• _AIM OF THE EXERCISE_
Treat the line with "The Final ChessCard (1117, 237)" as the starting point. Write it out and every line after it through the end of the listing below, exactly.

• _GIVEN ENTRIES_
■ ■ ■
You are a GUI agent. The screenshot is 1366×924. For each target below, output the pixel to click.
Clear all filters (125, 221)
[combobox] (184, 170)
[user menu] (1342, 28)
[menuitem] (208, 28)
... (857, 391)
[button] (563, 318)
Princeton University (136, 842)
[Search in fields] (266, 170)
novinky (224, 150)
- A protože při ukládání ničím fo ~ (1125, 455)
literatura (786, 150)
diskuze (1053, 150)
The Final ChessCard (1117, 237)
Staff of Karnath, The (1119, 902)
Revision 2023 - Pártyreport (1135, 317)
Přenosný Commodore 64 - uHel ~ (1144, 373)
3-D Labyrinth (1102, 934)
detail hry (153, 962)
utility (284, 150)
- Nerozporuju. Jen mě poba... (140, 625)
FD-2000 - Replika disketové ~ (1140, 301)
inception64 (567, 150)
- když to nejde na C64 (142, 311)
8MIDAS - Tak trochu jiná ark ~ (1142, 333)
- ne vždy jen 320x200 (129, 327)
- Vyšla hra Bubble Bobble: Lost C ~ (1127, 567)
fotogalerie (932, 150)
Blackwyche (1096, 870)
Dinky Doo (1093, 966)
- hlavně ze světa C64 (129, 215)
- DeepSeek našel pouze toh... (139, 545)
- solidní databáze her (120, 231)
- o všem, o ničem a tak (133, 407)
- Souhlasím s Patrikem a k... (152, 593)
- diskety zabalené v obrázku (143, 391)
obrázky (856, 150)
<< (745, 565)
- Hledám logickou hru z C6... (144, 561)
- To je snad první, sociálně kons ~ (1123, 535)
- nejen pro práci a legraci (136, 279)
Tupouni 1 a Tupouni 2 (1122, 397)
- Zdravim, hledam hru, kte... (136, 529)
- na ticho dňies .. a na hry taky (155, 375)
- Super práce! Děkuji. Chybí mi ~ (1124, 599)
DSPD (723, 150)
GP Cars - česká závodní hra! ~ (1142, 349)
■ ■ ■
• _FINAL ANSWER_
The Final ChessCard (1117, 237)
Staff of Karnath, The (1119, 902)
Revision 2023 - Pártyreport (1135, 317)
Přenosný Commodore 64 - uHel ~ (1144, 373)
3-D Labyrinth (1102, 934)
detail hry (153, 962)
utility (284, 150)
- Nerozporuju. Jen mě poba... (140, 625)
FD-2000 - Replika disketové ~ (1140, 301)
inception64 (567, 150)
- když to nejde na C64 (142, 311)
8MIDAS - Tak trochu jiná ark ~ (1142, 333)
- ne vždy jen 320x200 (129, 327)
- Vyšla hra Bubble Bobble: Lost C ~ (1127, 567)
fotogalerie (932, 150)
Blackwyche (1096, 870)
Dinky Doo (1093, 966)
- hlavně ze světa C64 (129, 215)
- DeepSeek našel pouze toh... (139, 545)
- solidní databáze her (120, 231)
- o všem, o ničem a tak (133, 407)
- Souhlasím s Patrikem a k... (152, 593)
- diskety zabalené v obrázku (143, 391)
obrázky (856, 150)
<< (745, 565)
- Hledám logickou hru z C6... (144, 561)
- To je snad první, sociálně kons ~ (1123, 535)
- nejen pro práci a legraci (136, 279)
Tupouni 1 a Tupouni 2 (1122, 397)
- Zdravim, hledam hru, kte... (136, 529)
- na ticho dňies .. a na hry taky (155, 375)
- Super práce! Děkuji. Chybí mi ~ (1124, 599)
DSPD (723, 150)
GP Cars - česká závodní hra! ~ (1142, 349)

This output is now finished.